Start of Block

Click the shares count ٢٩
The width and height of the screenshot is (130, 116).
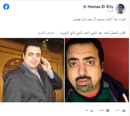pos(87,111)
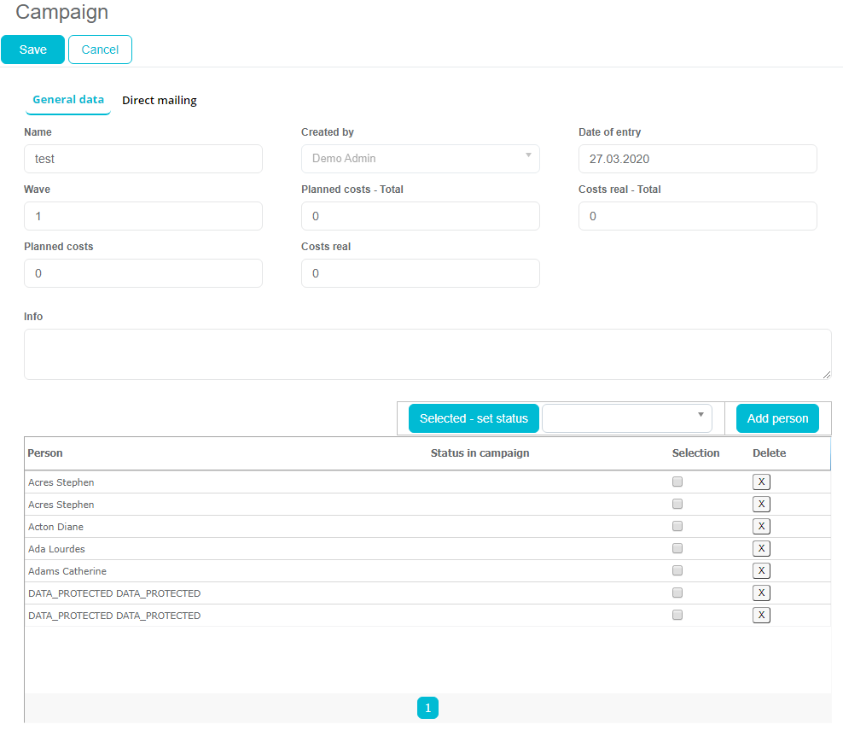Image resolution: width=843 pixels, height=730 pixels.
Task: Go to page 1 of list
Action: click(427, 708)
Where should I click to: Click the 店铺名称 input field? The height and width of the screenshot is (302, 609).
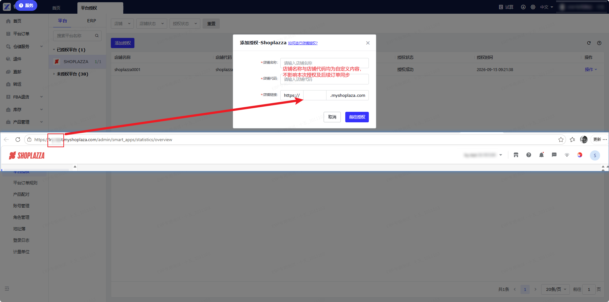(x=325, y=63)
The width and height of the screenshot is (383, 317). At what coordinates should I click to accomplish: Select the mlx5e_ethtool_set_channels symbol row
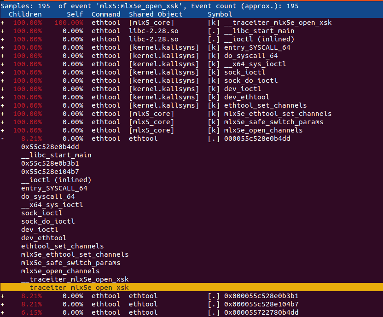(192, 114)
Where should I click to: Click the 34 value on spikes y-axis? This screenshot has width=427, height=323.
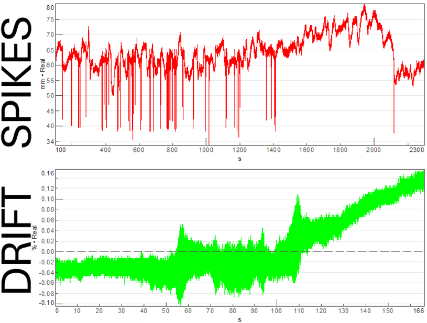coord(50,141)
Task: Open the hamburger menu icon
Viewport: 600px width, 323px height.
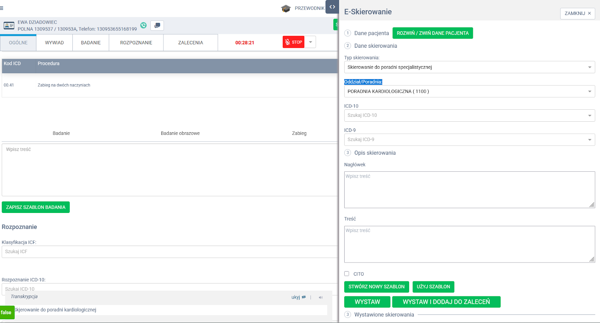Action: tap(2, 8)
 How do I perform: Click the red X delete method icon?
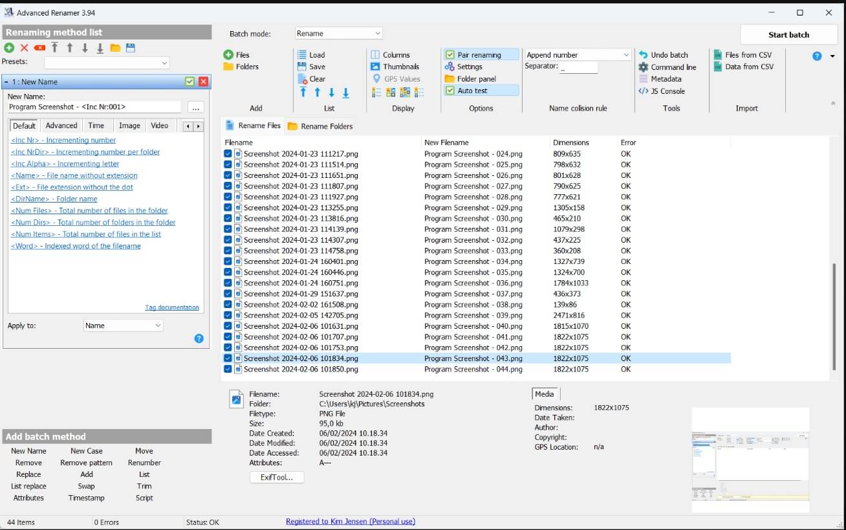[x=25, y=48]
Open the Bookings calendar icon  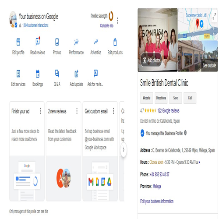pyautogui.click(x=38, y=74)
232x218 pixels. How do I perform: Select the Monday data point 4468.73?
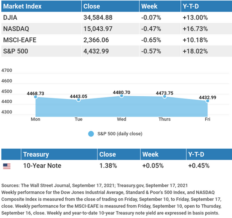[36, 97]
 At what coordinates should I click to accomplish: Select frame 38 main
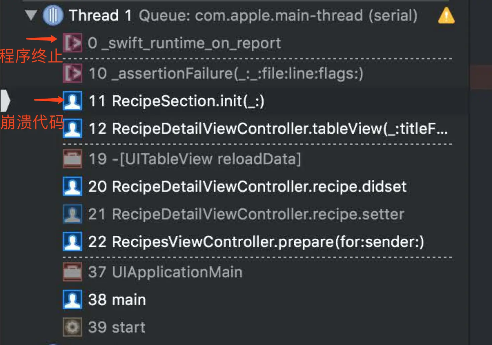(117, 300)
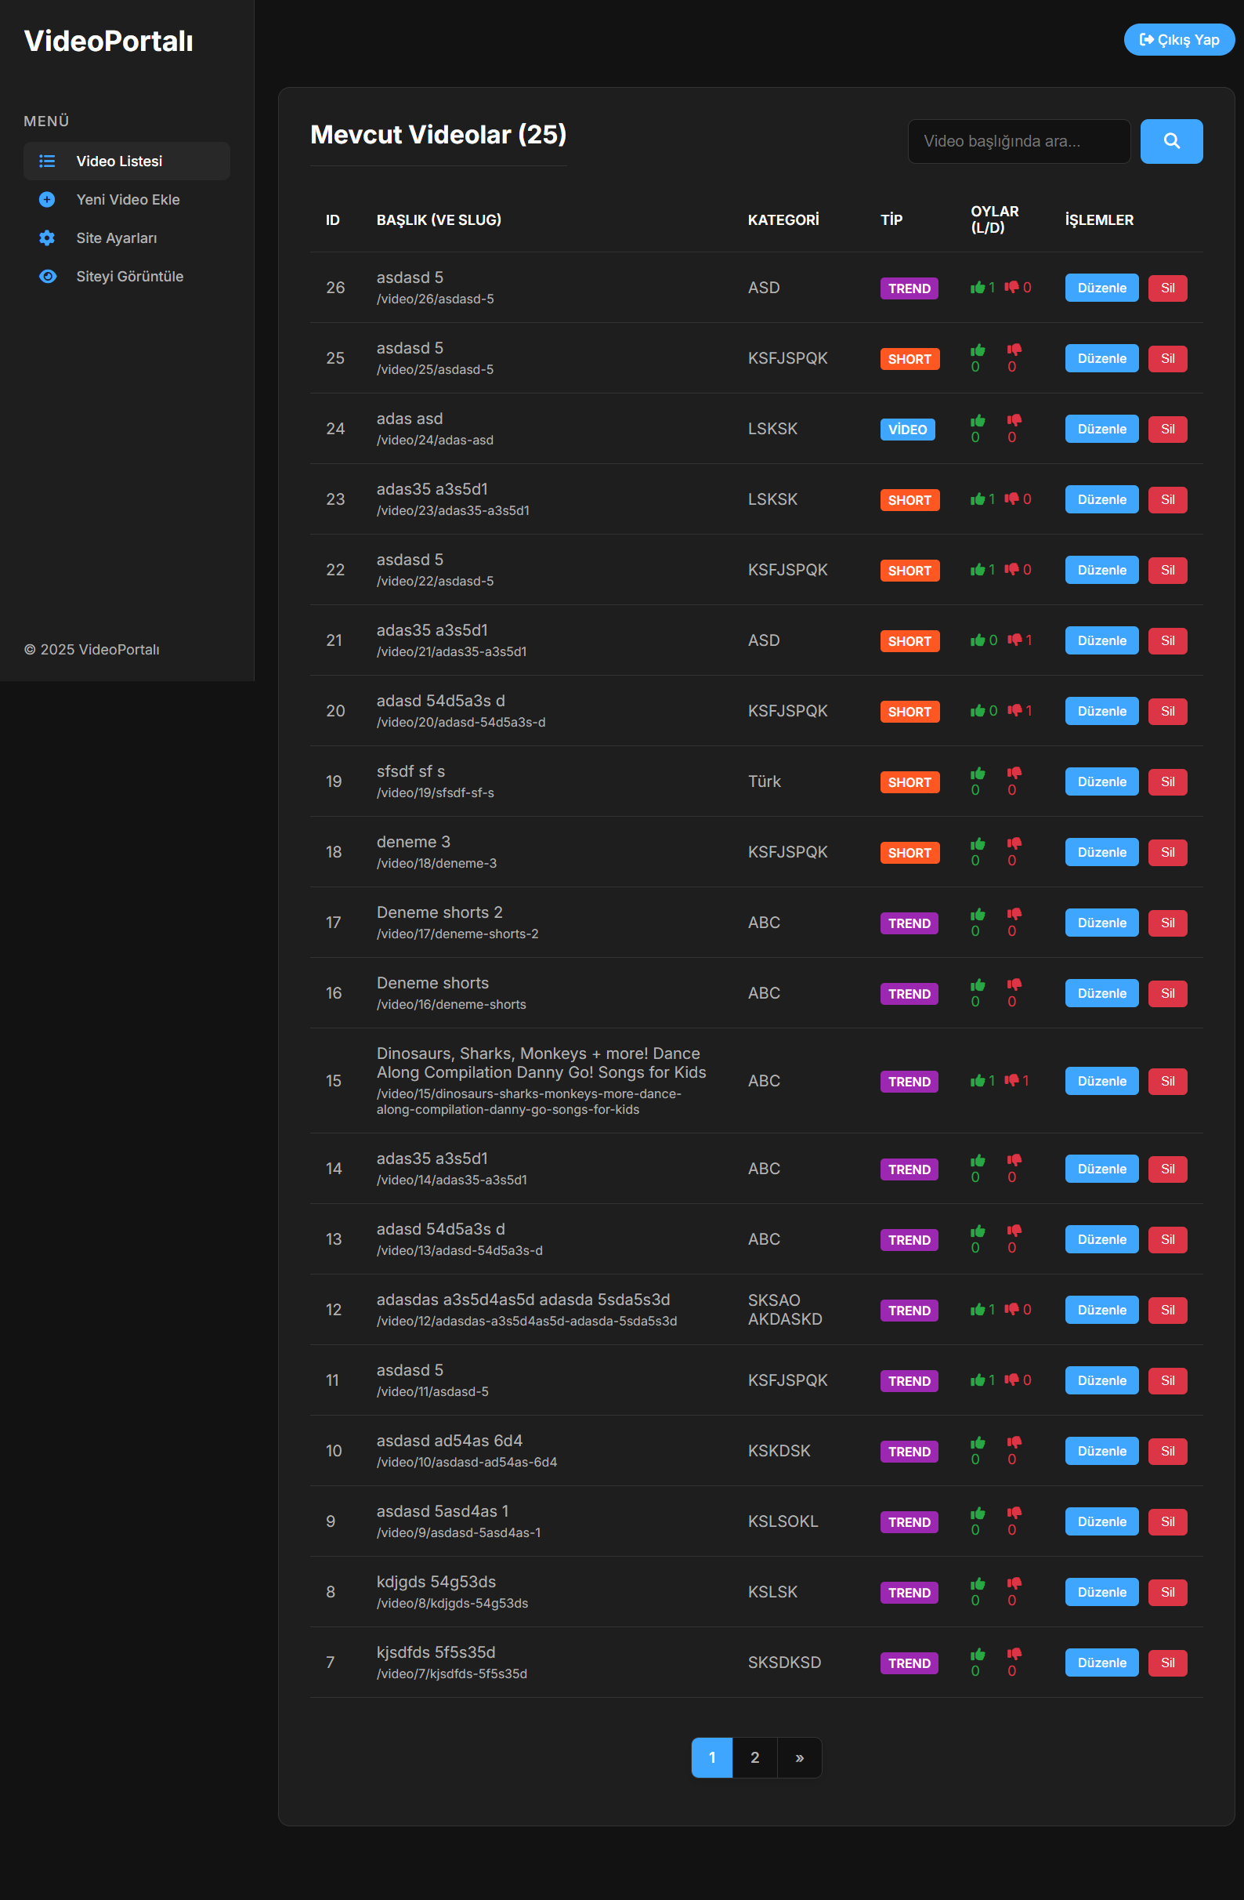Open Site Ayarları menu entry
The height and width of the screenshot is (1900, 1244).
127,238
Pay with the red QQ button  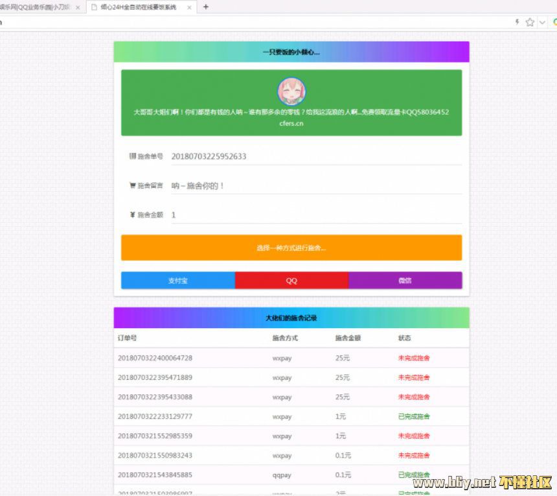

End of Block

Requirement:
Return the stretch of data that begins with the line showing "The width and height of the screenshot is (383, 317)." and goes on through the line showing "Task: Open the hamburger menu icon", exactly, with pictures removed.

Output:
The width and height of the screenshot is (383, 317). At what coordinates should I click to accomplish: Select the mlx5e_ethtool_set_channels symbol row
(192, 114)
Where should I click to: Click the 34 value on spikes y-axis? This screenshot has width=427, height=323.
coord(50,141)
Task: Open the hamburger menu icon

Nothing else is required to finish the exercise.